Your goal: Repeat the entries in full. Each line must match exactly.

Recorded information:
#####
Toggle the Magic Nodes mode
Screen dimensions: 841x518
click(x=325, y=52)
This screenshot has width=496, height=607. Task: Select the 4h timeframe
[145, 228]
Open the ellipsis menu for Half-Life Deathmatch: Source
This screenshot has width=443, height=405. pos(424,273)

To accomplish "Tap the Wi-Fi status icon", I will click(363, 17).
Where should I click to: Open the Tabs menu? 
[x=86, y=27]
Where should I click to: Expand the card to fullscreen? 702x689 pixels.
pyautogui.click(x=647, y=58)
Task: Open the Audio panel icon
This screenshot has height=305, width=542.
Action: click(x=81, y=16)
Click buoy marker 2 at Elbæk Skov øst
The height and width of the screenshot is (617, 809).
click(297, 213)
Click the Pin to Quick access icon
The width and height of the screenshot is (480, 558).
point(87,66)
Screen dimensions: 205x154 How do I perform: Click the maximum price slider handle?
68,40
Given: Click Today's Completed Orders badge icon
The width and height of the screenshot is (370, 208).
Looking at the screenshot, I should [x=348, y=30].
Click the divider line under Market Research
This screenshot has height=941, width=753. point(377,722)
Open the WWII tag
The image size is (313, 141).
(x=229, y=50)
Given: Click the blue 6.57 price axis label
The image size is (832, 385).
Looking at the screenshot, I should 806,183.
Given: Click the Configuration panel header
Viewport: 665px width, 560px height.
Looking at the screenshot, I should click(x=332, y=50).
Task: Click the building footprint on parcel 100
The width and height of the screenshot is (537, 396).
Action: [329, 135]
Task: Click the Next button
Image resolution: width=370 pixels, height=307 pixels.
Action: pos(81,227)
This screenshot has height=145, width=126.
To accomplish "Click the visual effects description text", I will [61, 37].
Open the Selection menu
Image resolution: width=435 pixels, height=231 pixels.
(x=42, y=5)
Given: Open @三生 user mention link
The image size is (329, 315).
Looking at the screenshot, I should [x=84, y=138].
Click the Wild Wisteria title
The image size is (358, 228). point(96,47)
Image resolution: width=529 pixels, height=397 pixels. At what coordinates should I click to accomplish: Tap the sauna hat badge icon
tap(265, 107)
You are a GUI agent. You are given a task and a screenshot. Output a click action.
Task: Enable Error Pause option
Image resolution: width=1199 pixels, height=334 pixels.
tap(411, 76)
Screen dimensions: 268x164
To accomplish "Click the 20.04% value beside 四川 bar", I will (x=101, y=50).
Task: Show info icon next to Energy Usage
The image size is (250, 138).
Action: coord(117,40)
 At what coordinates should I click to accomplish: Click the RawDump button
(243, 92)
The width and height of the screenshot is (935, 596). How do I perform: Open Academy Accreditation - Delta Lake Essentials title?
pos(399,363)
#####
Exercise solution:
Toggle the Magic Nodes mode
Screen dimensions: 841x518
click(x=325, y=52)
This screenshot has width=496, height=607. Task: Select the 4h timeframe
[145, 228]
Open the ellipsis menu for Half-Life Deathmatch: Source
This screenshot has width=443, height=405. pos(424,273)

To accomplish "Tap the Wi-Fi status icon", I will click(363, 17).
Where should I click to: Open the Tabs menu? 
[x=86, y=27]
Where should I click to: Expand the card to fullscreen? 702x689 pixels.
pyautogui.click(x=647, y=58)
Task: Open the Audio panel icon
This screenshot has height=305, width=542.
Action: click(x=81, y=16)
Click buoy marker 2 at Elbæk Skov øst
The height and width of the screenshot is (617, 809).
click(297, 213)
Click the Pin to Quick access icon
The width and height of the screenshot is (480, 558).
point(87,66)
Screen dimensions: 205x154 How do I perform: Click the maximum price slider handle?
68,40
Given: Click Today's Completed Orders badge icon
The width and height of the screenshot is (370, 208).
Looking at the screenshot, I should [x=348, y=30].
Click the divider line under Market Research
This screenshot has height=941, width=753. point(377,722)
Open the WWII tag
The image size is (313, 141).
(x=229, y=50)
Given: Click the blue 6.57 price axis label
The image size is (832, 385).
Looking at the screenshot, I should 806,183.
Given: Click the Configuration panel header
Viewport: 665px width, 560px height.
Looking at the screenshot, I should click(x=332, y=50).
Task: Click the building footprint on parcel 100
The width and height of the screenshot is (537, 396).
Action: [329, 135]
Task: Click the Next button
Image resolution: width=370 pixels, height=307 pixels.
Action: pos(81,227)
This screenshot has height=145, width=126.
To accomplish "Click the visual effects description text", I will [61, 37].
Open the Selection menu
Image resolution: width=435 pixels, height=231 pixels.
(x=42, y=5)
Given: Open @三生 user mention link
The image size is (329, 315).
Looking at the screenshot, I should [x=84, y=138].
Click the Wild Wisteria title
The image size is (358, 228). point(96,47)
Image resolution: width=529 pixels, height=397 pixels. At what coordinates should I click to accomplish: Tap the sauna hat badge icon
tap(265, 107)
You are a GUI agent. You are given a task and a screenshot. Output a click action.
Task: Enable Error Pause option
Image resolution: width=1199 pixels, height=334 pixels.
tap(411, 76)
Screen dimensions: 268x164
To accomplish "Click the 20.04% value beside 四川 bar", I will (x=101, y=50).
Task: Show info icon next to Energy Usage
The image size is (250, 138).
Action: coord(117,40)
 At what coordinates should I click to accomplish: Click the RawDump button
(243, 92)
The width and height of the screenshot is (935, 596). How do I perform: Open Academy Accreditation - Delta Lake Essentials title?
pos(399,363)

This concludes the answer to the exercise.